:: INPUT ROWS

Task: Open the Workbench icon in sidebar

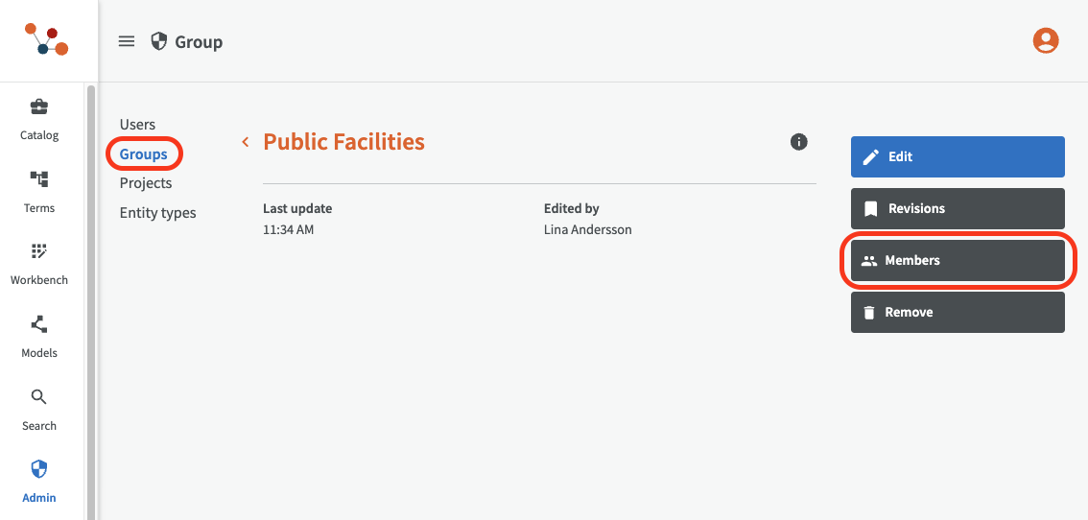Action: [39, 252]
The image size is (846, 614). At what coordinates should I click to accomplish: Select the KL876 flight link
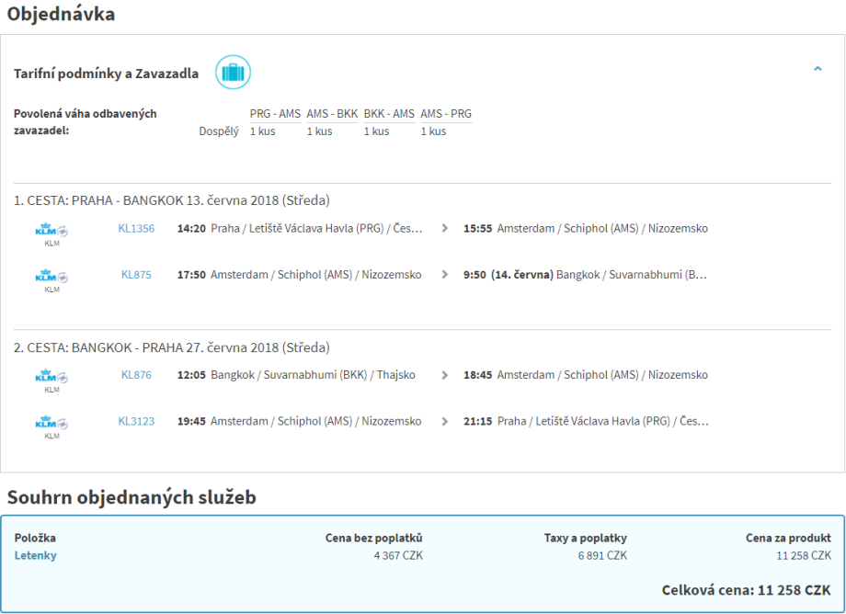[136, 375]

::::
:: INPUT ROWS

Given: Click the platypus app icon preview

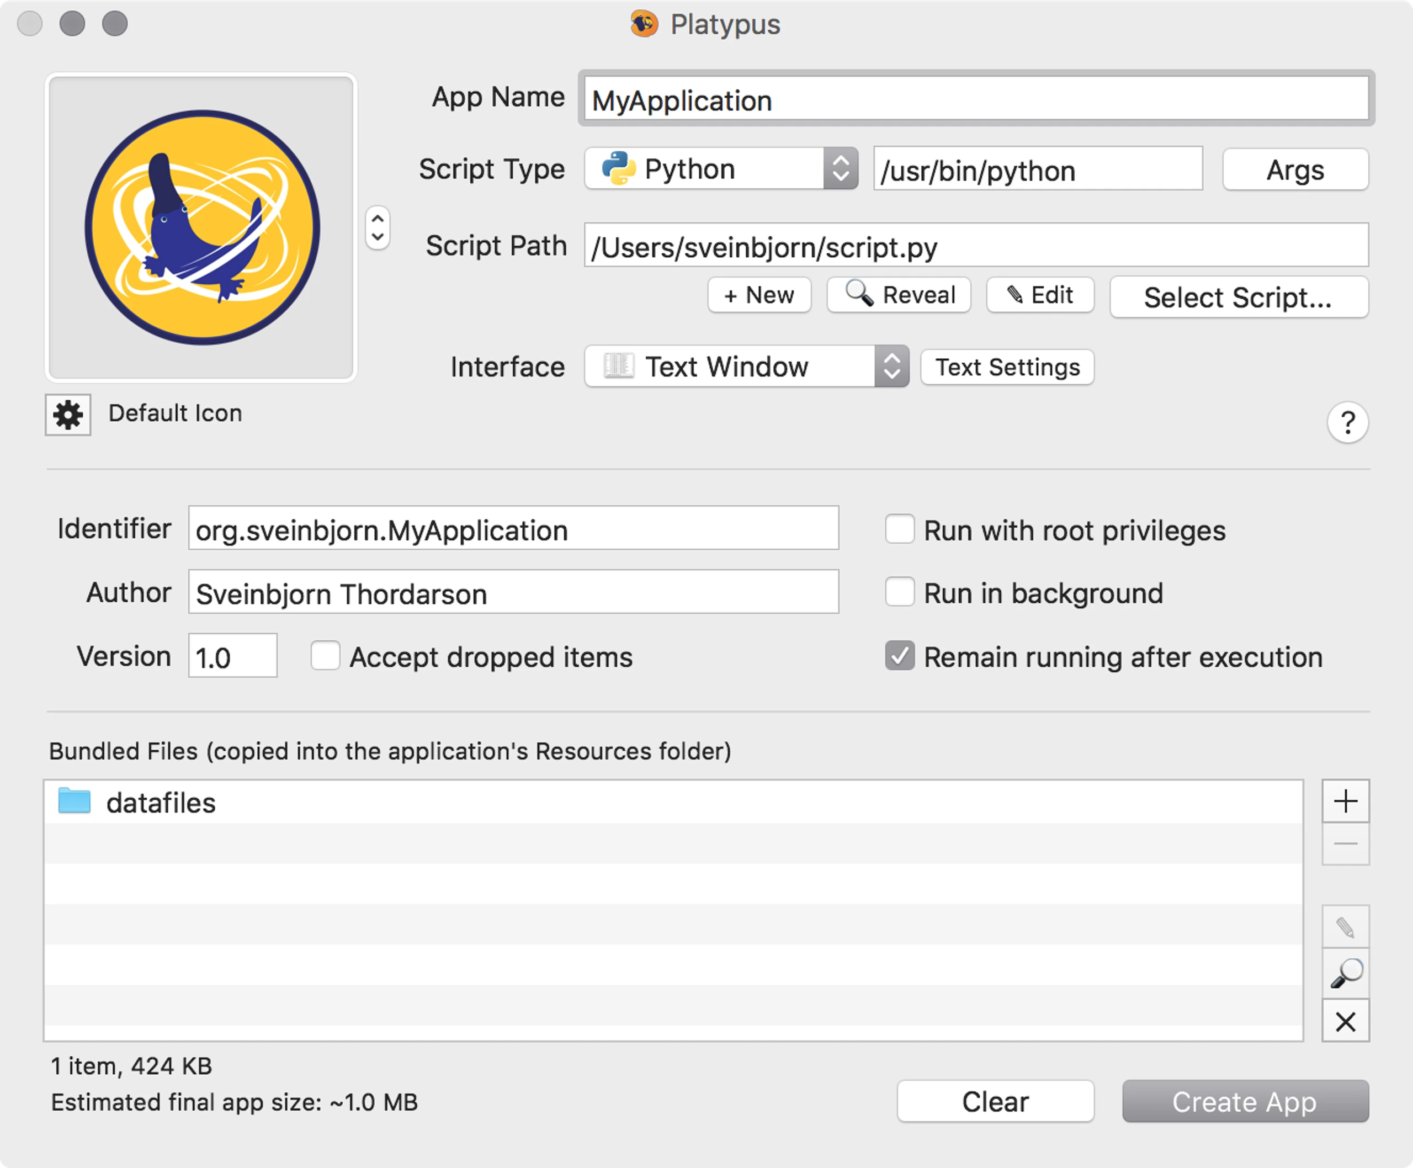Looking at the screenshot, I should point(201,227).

::::

**STATED PROBLEM:**
Pull out each line from the data above in which the word "icon" appears.

**SOLUTION TO THIS PROBLEM:**
Task: Open the Workbench icon in sidebar
Given: Click the platypus app icon preview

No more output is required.